Screenshot grounding data
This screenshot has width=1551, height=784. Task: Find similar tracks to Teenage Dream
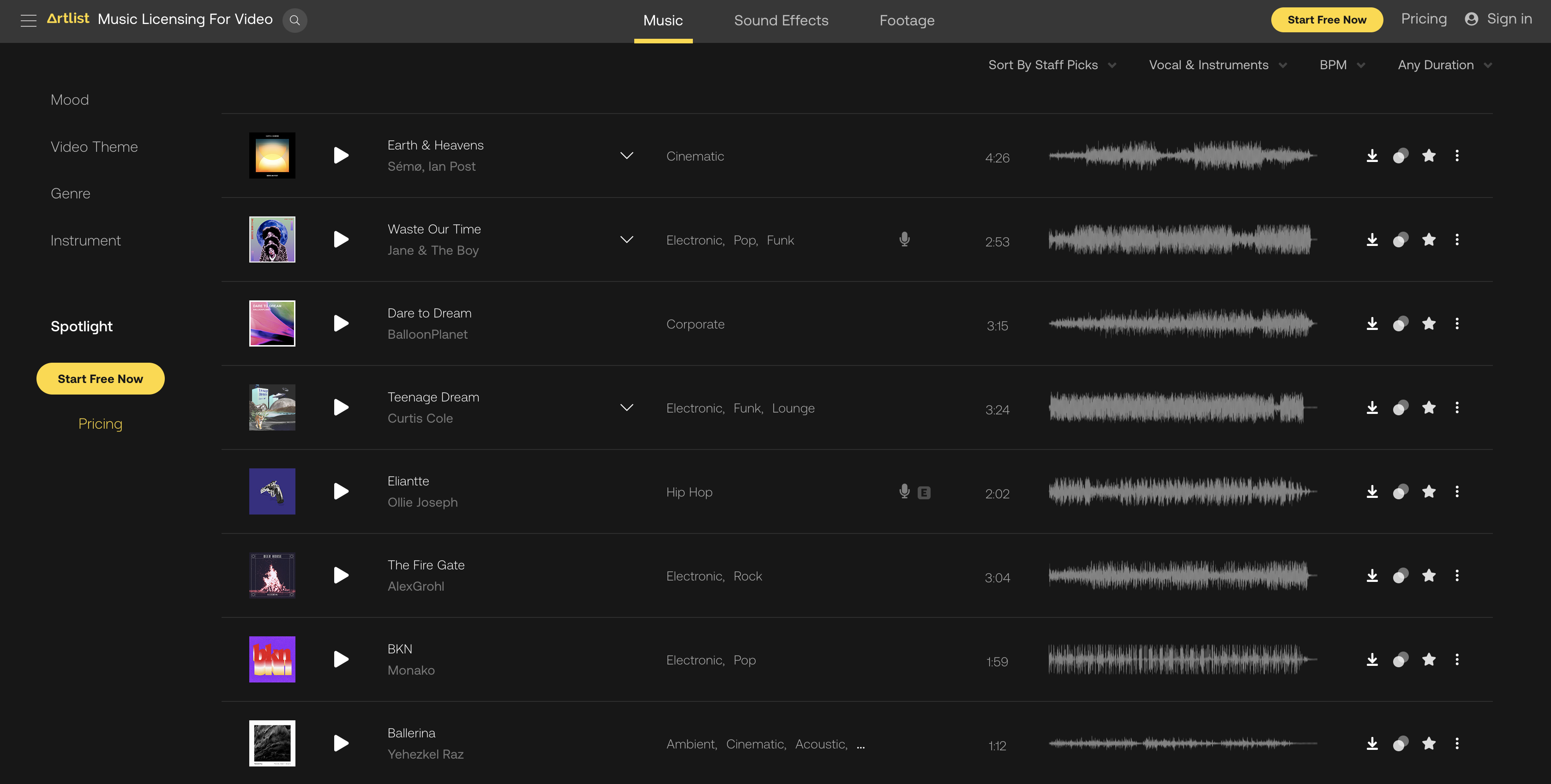click(x=1401, y=407)
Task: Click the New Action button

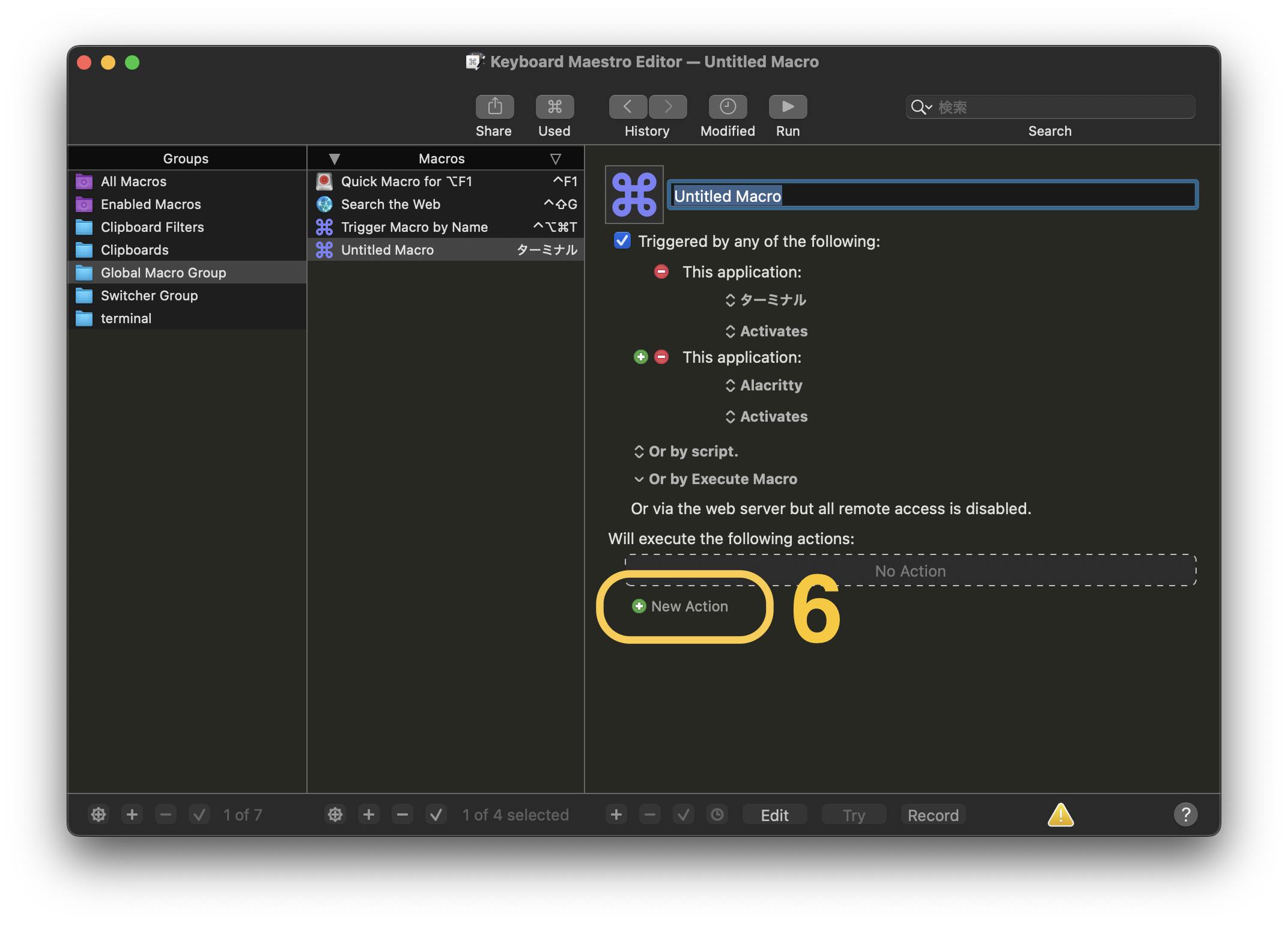Action: pos(681,607)
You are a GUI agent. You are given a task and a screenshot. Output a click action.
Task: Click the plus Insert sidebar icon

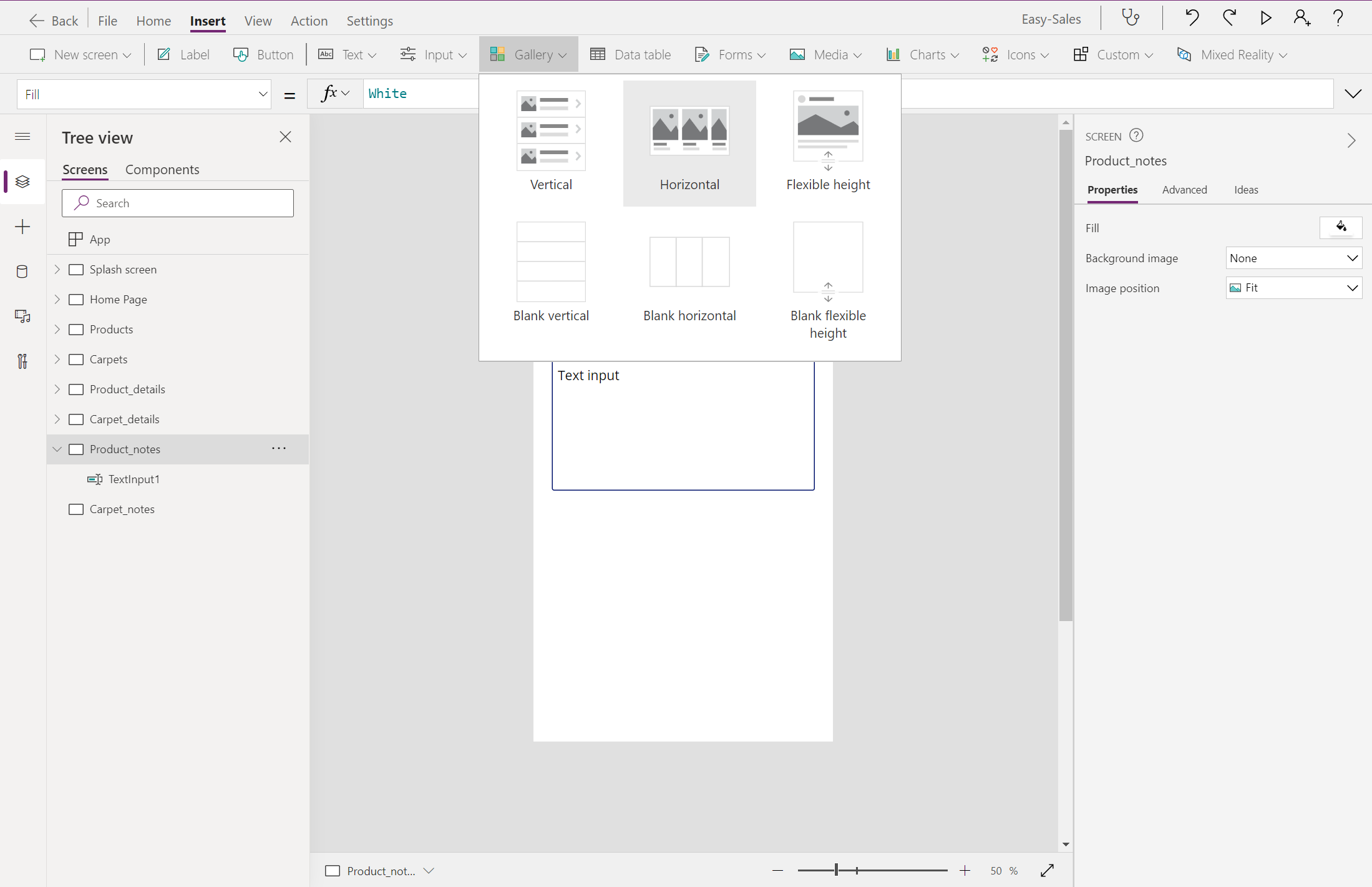coord(22,227)
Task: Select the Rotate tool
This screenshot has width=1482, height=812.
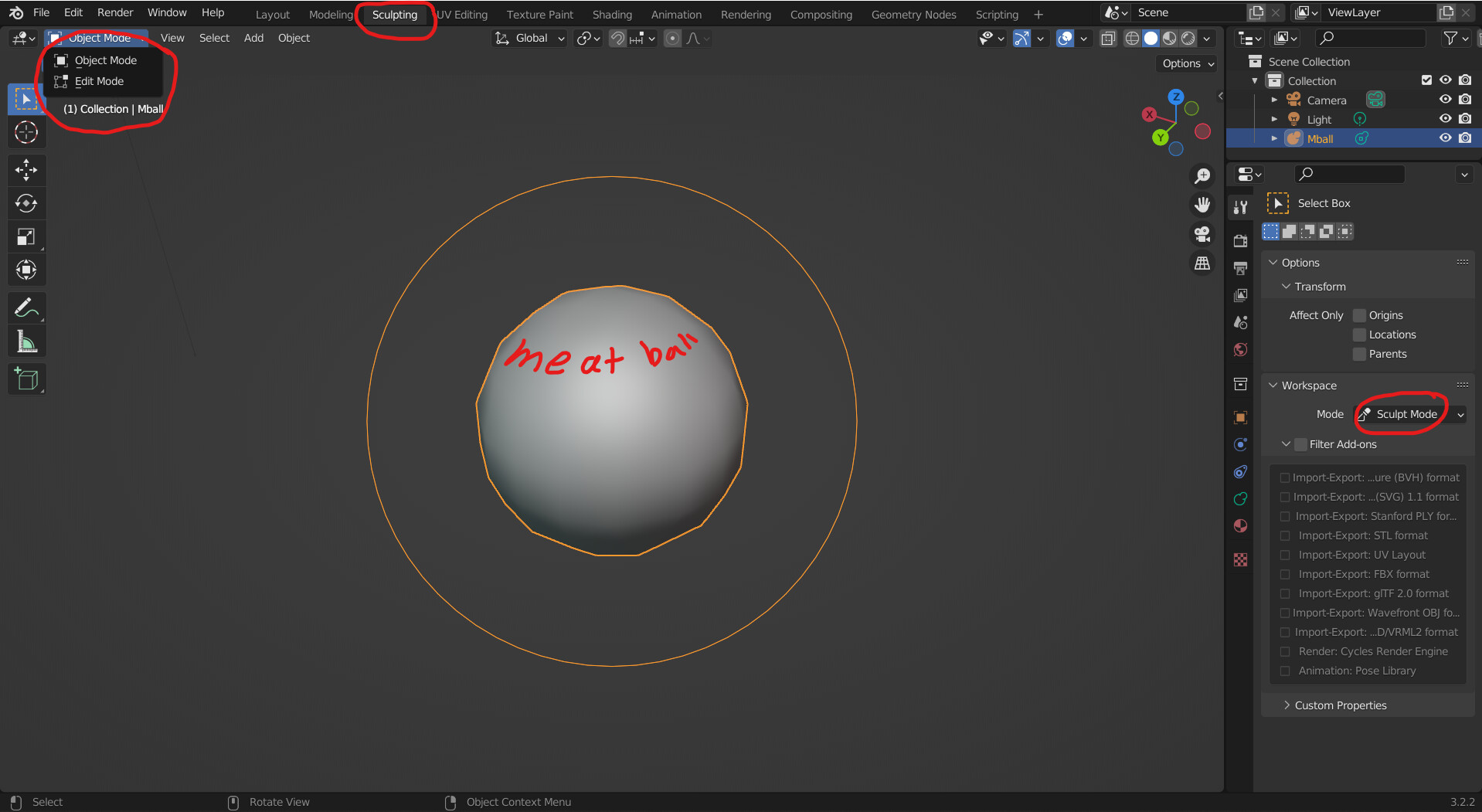Action: 26,203
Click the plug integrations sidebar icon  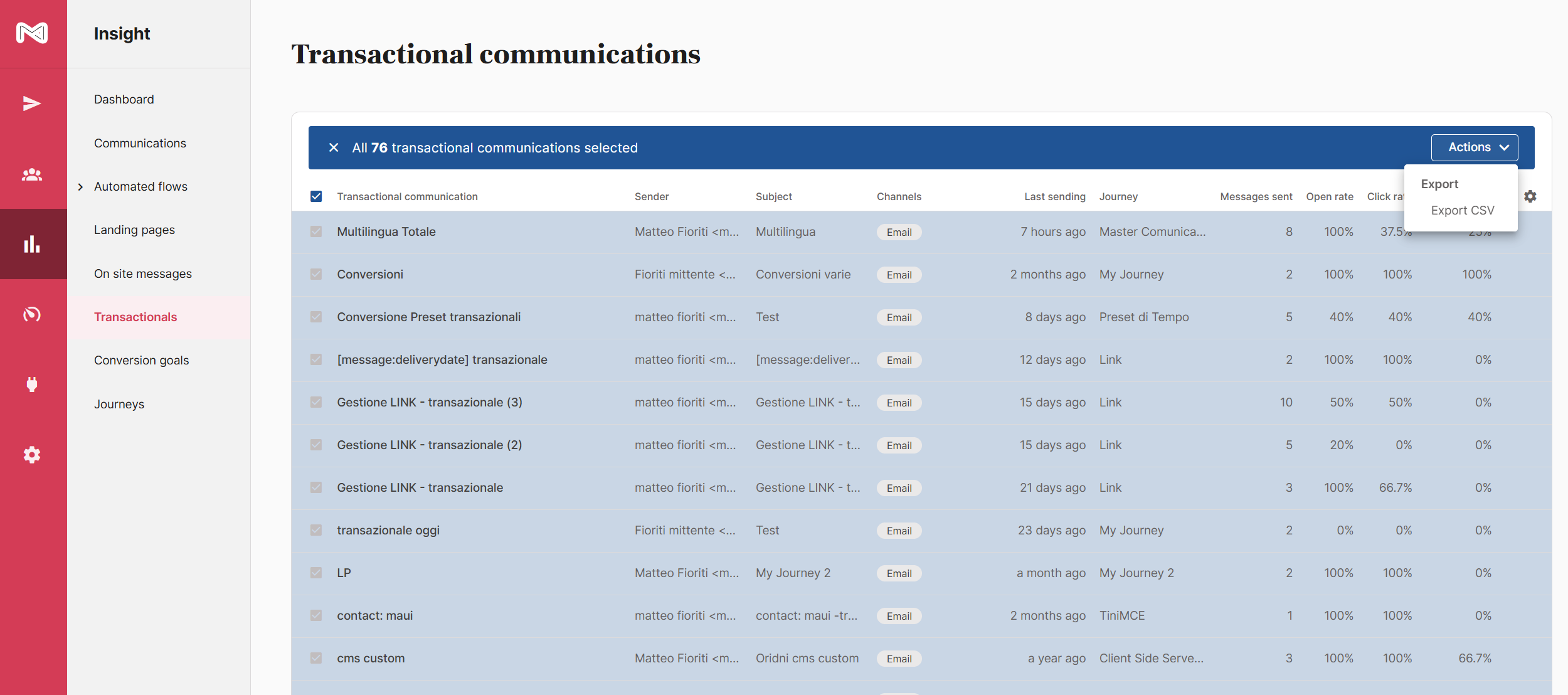click(x=32, y=384)

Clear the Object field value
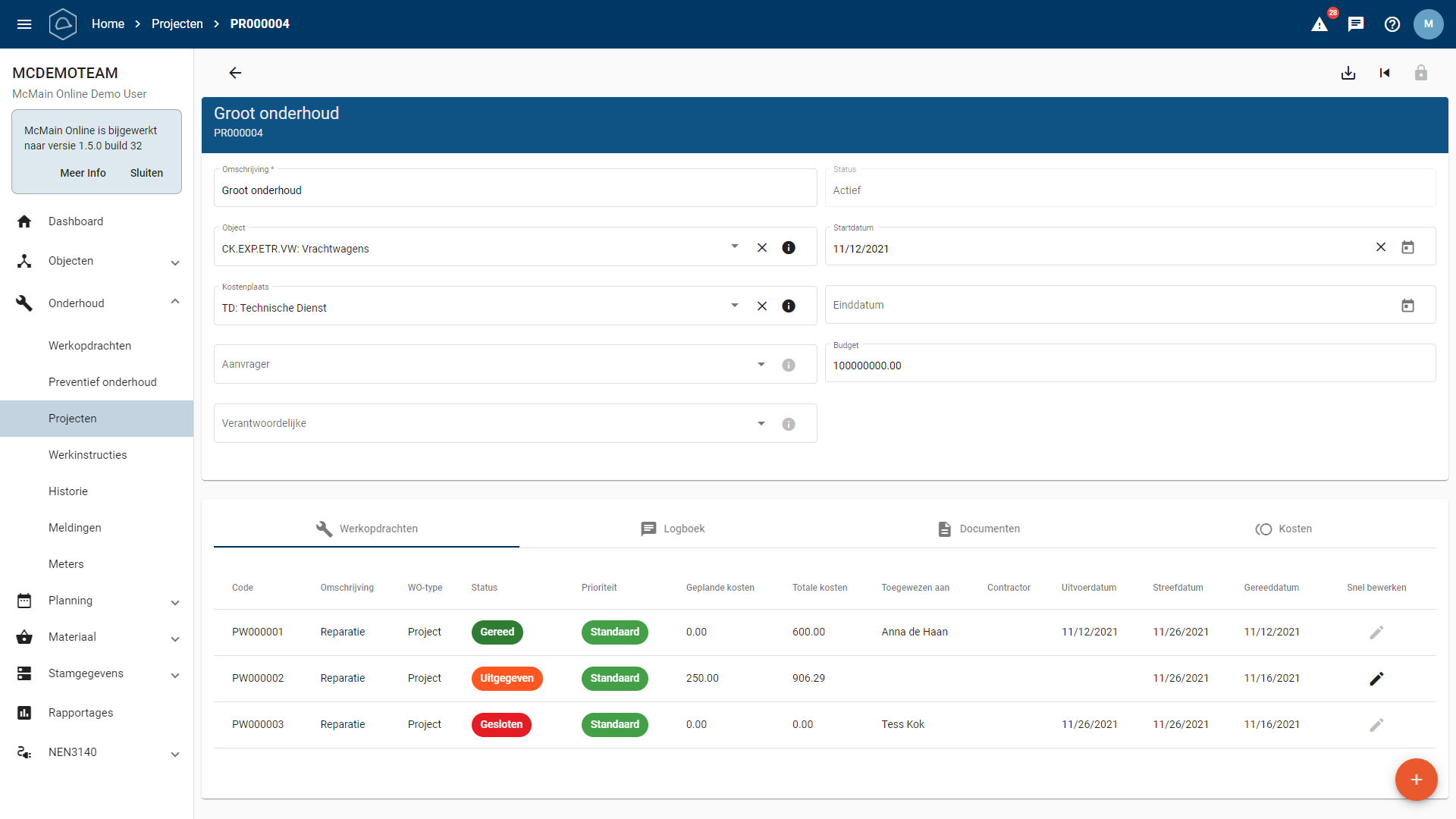762,248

### BRIEF
What you should return is the exact text of every line from the top of the entries through the line with "Task: Select the Rotate tool", pictures removed.

### EXPECTED ANSWER
This screenshot has width=1551, height=784. Task: Find similar tracks to Teenage Dream
click(x=1401, y=407)
Task: Click the New Action button

Action: pos(681,607)
You are a GUI agent. You are given a task and a screenshot. Output a click action.
Task: Click the plus Insert sidebar icon

coord(22,227)
Task: Select the Rotate tool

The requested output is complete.